BEGIN Given information

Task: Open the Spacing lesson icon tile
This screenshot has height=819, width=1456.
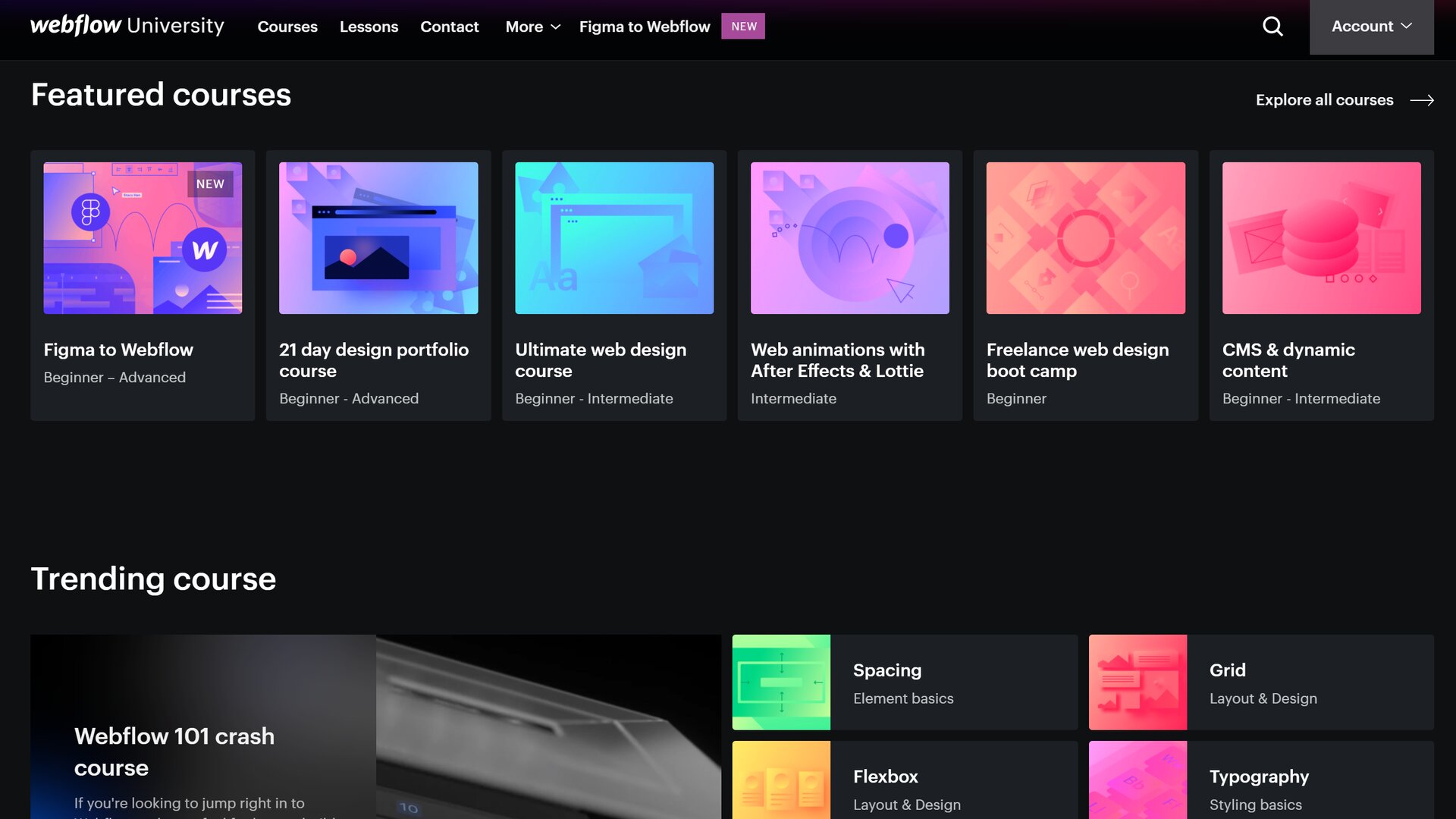Action: click(781, 682)
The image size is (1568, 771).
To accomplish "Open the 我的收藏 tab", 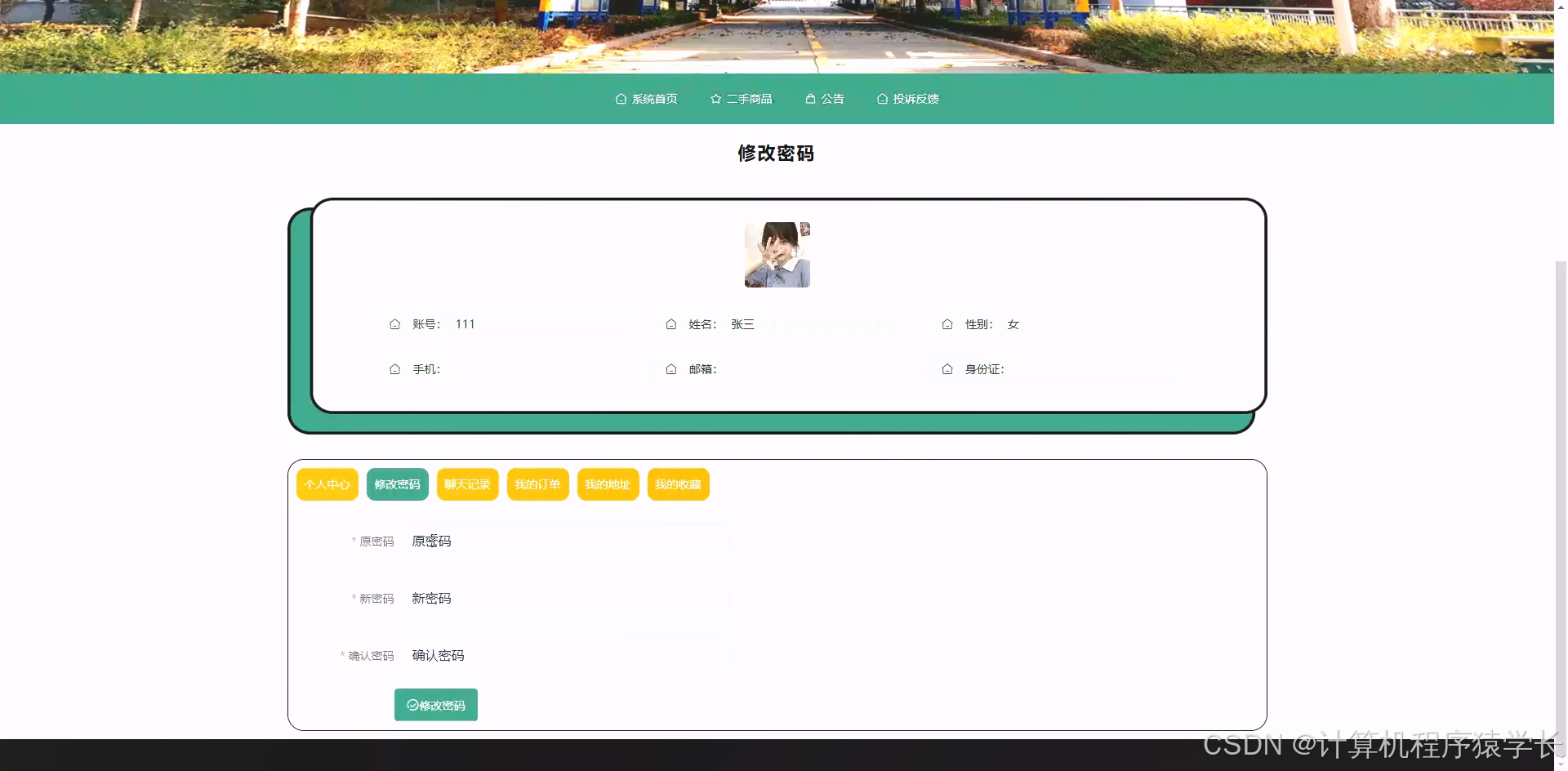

END Given information

Return every record exactly, minus the pictures.

Task: Open the Spacing lesson icon tile
This screenshot has height=819, width=1456.
Action: click(781, 682)
The image size is (1568, 771).
To accomplish "Open the 我的收藏 tab", 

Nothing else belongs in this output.